→ **Prompt**: Each line holding the string "Collapse" is to be copied from the data.

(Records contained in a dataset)
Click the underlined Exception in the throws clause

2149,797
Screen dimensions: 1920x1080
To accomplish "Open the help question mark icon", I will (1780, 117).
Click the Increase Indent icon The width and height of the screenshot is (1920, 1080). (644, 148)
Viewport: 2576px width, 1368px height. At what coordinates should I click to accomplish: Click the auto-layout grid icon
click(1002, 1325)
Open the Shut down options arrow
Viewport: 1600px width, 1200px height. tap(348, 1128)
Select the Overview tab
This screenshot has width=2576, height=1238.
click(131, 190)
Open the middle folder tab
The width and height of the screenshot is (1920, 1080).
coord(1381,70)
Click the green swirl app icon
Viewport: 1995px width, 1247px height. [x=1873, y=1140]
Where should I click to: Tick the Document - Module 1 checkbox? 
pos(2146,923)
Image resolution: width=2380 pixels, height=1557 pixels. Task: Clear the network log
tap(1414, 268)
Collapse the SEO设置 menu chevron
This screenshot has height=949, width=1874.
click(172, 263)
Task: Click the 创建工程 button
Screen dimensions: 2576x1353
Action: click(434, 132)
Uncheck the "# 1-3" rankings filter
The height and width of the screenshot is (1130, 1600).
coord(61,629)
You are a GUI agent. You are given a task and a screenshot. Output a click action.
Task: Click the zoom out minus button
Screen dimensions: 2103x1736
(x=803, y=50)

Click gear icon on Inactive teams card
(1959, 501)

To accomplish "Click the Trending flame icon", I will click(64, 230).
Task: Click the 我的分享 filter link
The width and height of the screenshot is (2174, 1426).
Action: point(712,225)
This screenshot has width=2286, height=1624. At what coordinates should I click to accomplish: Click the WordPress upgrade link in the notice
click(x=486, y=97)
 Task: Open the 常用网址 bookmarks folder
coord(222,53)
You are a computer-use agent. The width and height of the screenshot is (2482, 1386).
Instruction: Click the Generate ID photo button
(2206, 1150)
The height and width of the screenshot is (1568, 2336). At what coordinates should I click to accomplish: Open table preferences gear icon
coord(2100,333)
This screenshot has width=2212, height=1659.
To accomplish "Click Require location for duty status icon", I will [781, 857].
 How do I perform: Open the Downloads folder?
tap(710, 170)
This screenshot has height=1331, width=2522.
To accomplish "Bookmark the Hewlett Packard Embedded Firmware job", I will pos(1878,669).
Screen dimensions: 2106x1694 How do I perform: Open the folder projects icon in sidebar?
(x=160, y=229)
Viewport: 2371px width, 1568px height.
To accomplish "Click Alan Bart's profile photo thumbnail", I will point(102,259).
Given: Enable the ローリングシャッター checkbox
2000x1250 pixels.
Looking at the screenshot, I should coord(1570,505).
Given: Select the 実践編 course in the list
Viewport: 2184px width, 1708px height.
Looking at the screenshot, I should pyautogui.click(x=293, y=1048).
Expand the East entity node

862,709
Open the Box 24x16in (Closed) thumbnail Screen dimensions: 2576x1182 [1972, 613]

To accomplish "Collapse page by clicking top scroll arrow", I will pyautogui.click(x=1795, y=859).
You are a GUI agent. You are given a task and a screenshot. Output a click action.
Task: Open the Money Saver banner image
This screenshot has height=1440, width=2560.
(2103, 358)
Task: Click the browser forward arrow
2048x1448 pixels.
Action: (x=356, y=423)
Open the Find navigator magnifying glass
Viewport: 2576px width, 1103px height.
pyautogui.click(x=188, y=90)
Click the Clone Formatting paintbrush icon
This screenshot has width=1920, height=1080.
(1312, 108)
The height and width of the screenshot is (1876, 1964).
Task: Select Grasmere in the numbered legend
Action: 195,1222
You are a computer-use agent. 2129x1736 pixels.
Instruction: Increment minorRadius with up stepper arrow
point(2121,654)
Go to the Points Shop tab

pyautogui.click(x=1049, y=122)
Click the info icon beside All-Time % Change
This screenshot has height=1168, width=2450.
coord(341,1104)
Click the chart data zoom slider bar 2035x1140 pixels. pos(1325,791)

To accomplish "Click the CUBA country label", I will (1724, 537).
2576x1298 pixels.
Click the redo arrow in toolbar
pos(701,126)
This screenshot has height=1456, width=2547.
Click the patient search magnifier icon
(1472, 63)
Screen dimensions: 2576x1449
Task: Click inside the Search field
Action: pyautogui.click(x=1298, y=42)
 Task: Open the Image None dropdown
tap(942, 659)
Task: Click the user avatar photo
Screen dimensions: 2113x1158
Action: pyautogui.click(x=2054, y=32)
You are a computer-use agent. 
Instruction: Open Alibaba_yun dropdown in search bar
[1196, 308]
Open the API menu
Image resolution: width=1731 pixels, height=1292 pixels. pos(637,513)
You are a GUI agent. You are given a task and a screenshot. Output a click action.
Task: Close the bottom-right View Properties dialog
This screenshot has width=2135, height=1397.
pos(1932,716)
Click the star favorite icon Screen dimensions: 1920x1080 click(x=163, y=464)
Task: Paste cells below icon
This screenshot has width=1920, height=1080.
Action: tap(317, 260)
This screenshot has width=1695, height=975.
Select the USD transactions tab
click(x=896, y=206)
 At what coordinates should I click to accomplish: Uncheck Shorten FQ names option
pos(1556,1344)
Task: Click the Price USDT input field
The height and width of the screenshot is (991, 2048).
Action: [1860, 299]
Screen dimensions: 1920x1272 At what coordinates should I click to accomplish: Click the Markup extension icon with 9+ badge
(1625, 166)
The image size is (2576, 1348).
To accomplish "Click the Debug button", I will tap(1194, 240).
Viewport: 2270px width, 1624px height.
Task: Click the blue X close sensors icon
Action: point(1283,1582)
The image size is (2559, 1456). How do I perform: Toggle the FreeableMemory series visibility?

→ **Task response**:
Collapse the SEO设置 menu chevron
To accomplish "Collapse page by clicking top scroll arrow", I will pyautogui.click(x=1795, y=859).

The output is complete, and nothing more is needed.